**WHAT YOU NEED TO DO**:
Once you have counted the lines below that contain "agent", give that number and nothing else.
##### TASK MATERIAL #####
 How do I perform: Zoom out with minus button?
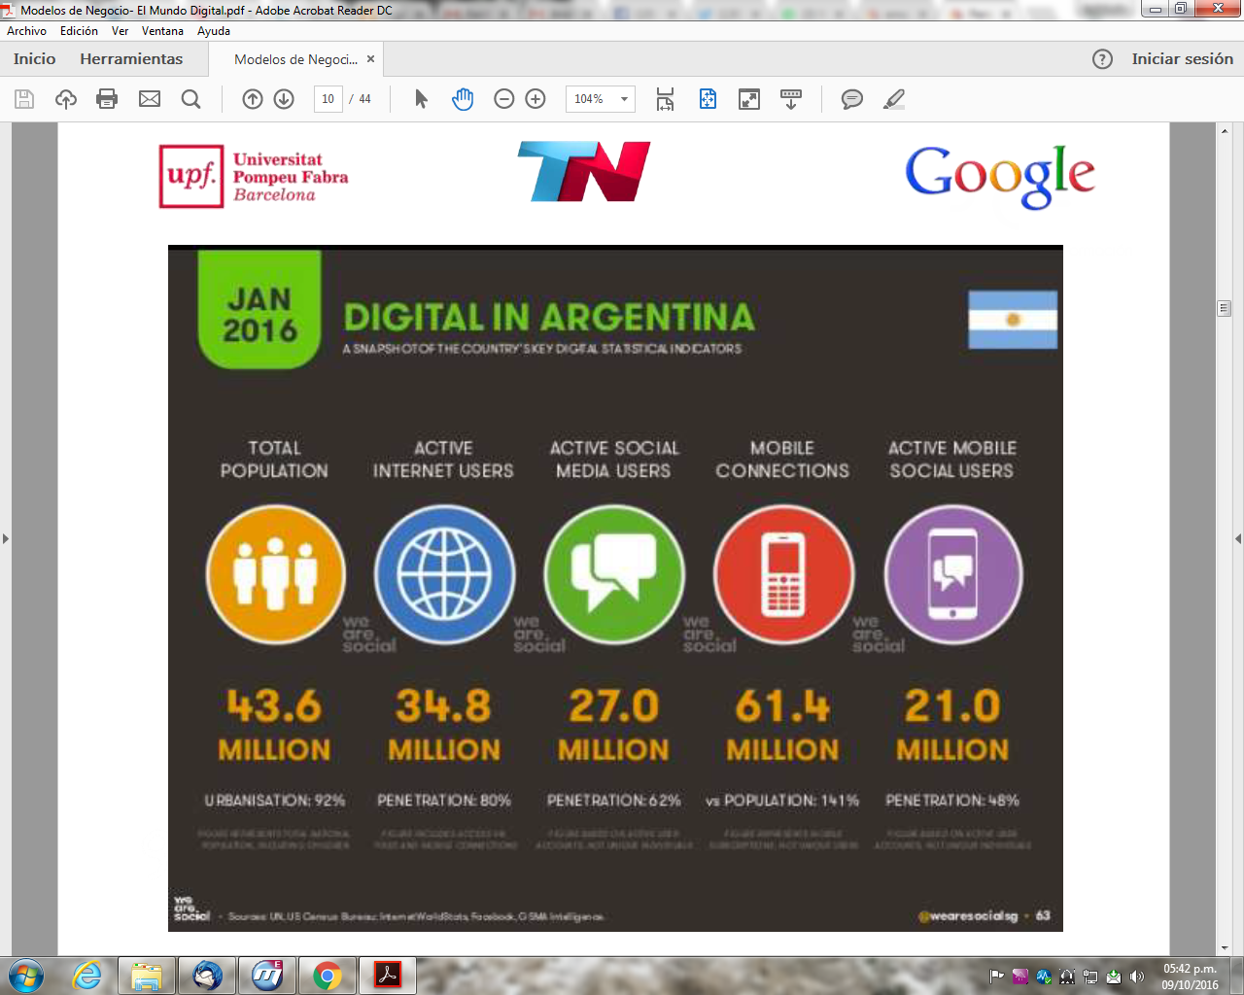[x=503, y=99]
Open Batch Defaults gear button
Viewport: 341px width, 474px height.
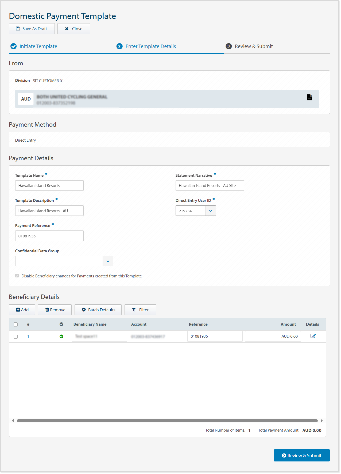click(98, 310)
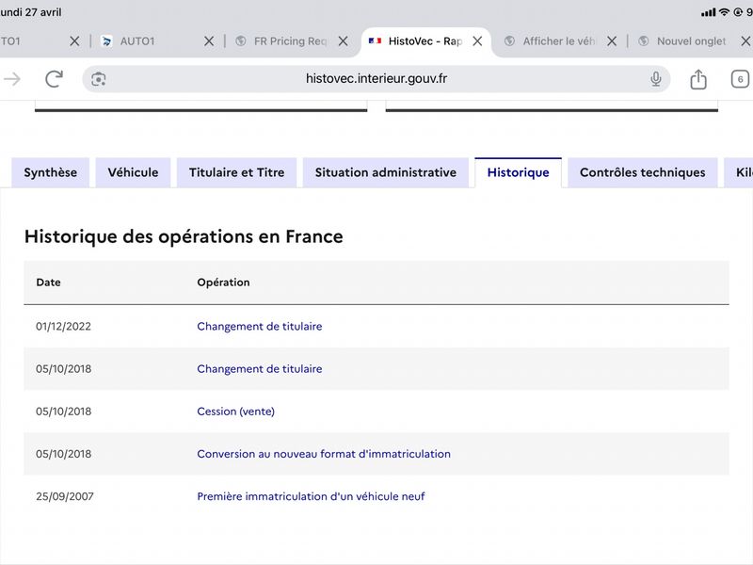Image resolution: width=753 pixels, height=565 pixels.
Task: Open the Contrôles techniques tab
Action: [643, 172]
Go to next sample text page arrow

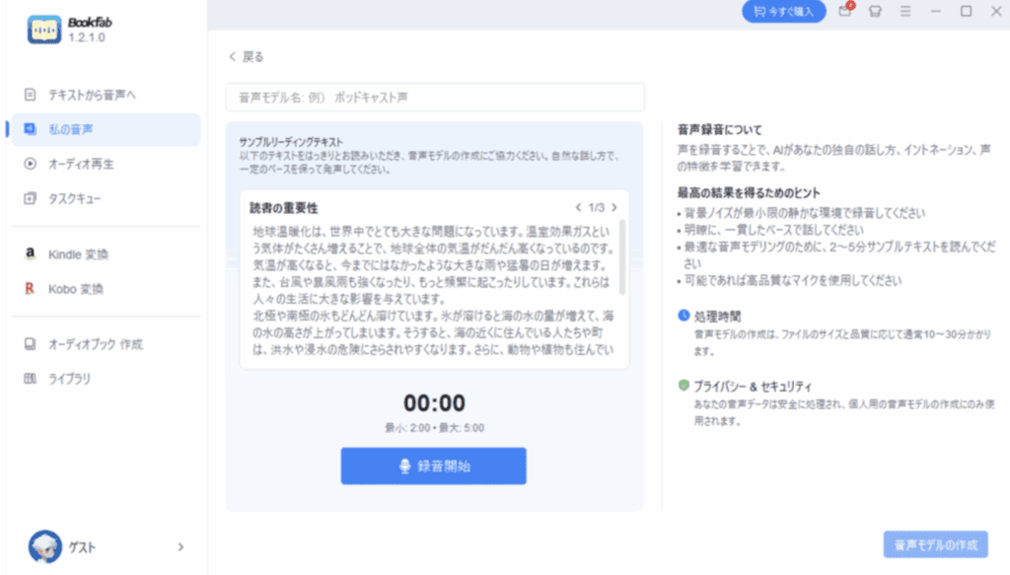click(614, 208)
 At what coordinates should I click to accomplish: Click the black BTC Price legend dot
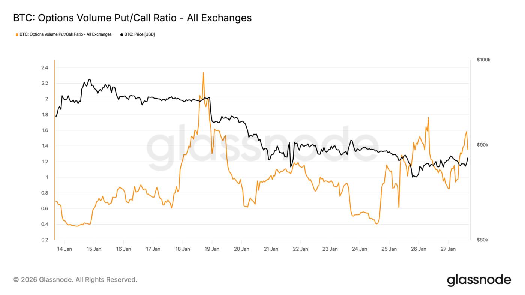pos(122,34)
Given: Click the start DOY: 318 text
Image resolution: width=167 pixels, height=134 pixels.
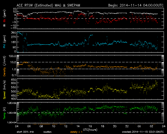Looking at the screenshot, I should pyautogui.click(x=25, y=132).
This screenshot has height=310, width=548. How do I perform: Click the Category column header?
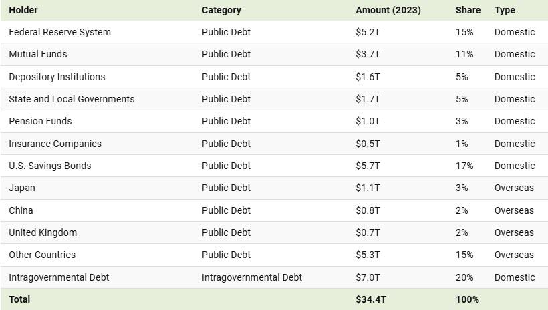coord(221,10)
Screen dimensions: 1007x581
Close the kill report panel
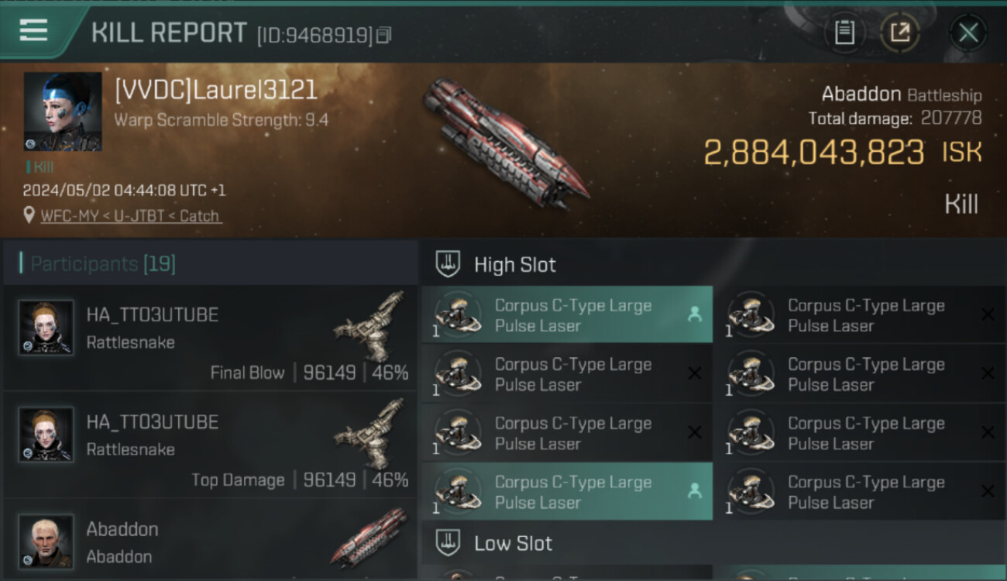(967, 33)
#####
##### TASK MATERIAL #####
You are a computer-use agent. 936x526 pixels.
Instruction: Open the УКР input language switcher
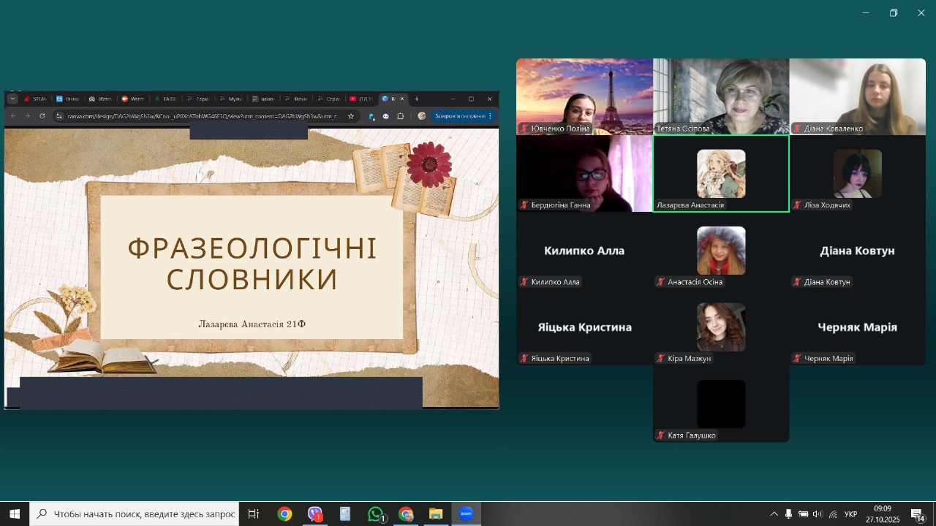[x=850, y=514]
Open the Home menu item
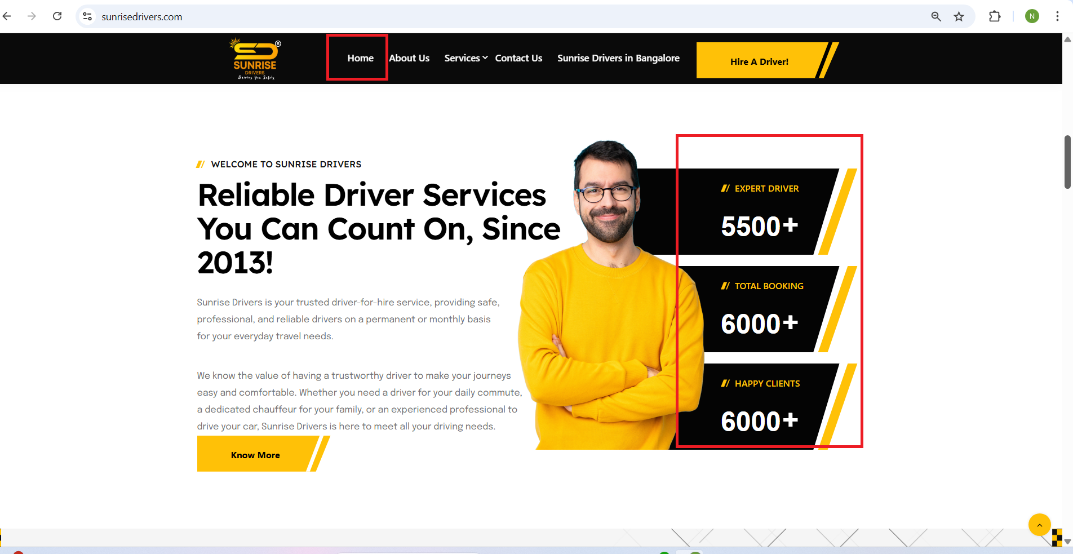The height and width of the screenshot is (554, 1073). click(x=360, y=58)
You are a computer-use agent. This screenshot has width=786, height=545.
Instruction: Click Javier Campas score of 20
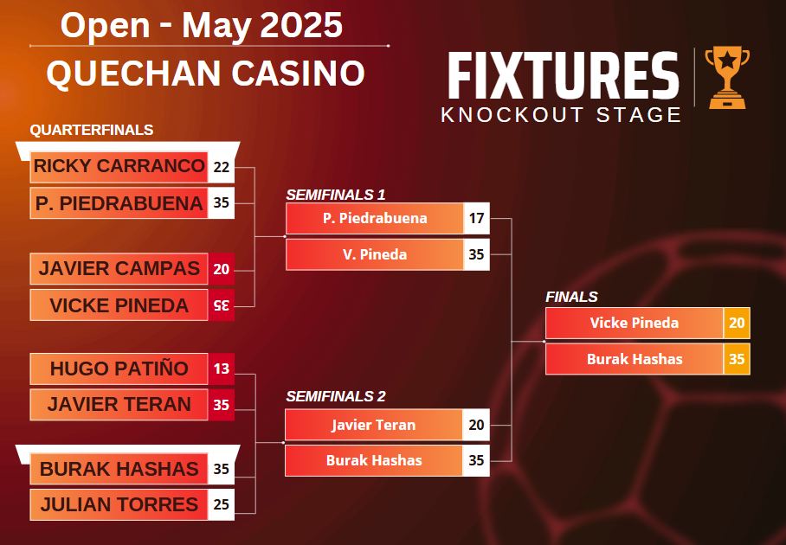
#####
**EXERCISE OUTPUT**:
2